Each record must reappear in the answer exactly as it is written.
DATA IN THIS EXERCISE below:
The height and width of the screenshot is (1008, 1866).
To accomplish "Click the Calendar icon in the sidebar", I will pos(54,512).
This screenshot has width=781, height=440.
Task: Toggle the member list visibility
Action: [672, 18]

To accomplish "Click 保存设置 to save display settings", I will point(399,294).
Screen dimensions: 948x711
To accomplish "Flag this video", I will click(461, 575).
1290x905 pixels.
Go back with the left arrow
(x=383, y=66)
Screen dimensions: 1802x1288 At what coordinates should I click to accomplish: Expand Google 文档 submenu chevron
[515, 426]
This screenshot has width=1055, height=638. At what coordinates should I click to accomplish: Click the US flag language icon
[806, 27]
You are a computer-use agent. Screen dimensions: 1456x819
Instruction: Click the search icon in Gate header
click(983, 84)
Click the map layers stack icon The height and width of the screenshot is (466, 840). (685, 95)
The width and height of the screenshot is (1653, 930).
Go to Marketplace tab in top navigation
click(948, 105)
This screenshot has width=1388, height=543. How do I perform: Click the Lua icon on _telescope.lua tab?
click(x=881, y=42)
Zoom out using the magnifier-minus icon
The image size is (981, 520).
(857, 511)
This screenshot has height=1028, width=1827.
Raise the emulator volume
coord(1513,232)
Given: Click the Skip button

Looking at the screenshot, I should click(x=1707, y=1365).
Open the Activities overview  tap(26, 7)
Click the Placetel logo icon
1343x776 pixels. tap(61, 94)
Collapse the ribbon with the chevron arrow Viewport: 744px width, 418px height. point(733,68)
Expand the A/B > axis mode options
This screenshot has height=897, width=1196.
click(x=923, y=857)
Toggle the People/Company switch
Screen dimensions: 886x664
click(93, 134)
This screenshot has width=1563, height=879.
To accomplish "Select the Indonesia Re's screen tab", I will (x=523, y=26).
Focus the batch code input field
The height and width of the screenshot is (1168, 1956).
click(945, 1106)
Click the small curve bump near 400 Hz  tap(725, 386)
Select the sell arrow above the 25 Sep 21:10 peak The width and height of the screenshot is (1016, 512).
End of DATA IN THIS EXERCISE.
#### ANSWER TO THIS EXERCISE:
The height and width of the screenshot is (1008, 1866).
To accomplish "Click the Calendar icon in the sidebar", I will pos(54,512).
This screenshot has width=781, height=440.
Task: Toggle the member list visibility
Action: [672, 18]

To accomplish "Click 保存设置 to save display settings", I will point(399,294).
Screen dimensions: 948x711
To accomplish "Flag this video", I will click(461, 575).
1290x905 pixels.
Go back with the left arrow
(x=383, y=66)
Screen dimensions: 1802x1288 At what coordinates should I click to accomplish: Expand Google 文档 submenu chevron
[515, 426]
This screenshot has width=1055, height=638. At what coordinates should I click to accomplish: Click the US flag language icon
[806, 27]
You are a computer-use agent. Screen dimensions: 1456x819
Instruction: Click the search icon in Gate header
click(983, 84)
Click the map layers stack icon The height and width of the screenshot is (466, 840). (685, 95)
The width and height of the screenshot is (1653, 930).
Go to Marketplace tab in top navigation
click(948, 105)
This screenshot has width=1388, height=543. How do I perform: Click the Lua icon on _telescope.lua tab?
click(x=881, y=42)
Zoom out using the magnifier-minus icon
The image size is (981, 520).
(857, 511)
This screenshot has height=1028, width=1827.
Raise the emulator volume
coord(1513,232)
Given: Click the Skip button

Looking at the screenshot, I should click(x=1707, y=1365).
Open the Activities overview  tap(26, 7)
Click the Placetel logo icon
1343x776 pixels. tap(61, 94)
Collapse the ribbon with the chevron arrow Viewport: 744px width, 418px height. point(733,68)
Expand the A/B > axis mode options
This screenshot has height=897, width=1196.
click(x=923, y=857)
Toggle the People/Company switch
Screen dimensions: 886x664
click(93, 134)
This screenshot has width=1563, height=879.
To accomplish "Select the Indonesia Re's screen tab", I will (x=523, y=26).
Focus the batch code input field
The height and width of the screenshot is (1168, 1956).
click(945, 1106)
Click the small curve bump near 400 Hz  tap(725, 386)
Select the sell arrow above the 25 Sep 21:10 peak The width and height of the screenshot is (1016, 512).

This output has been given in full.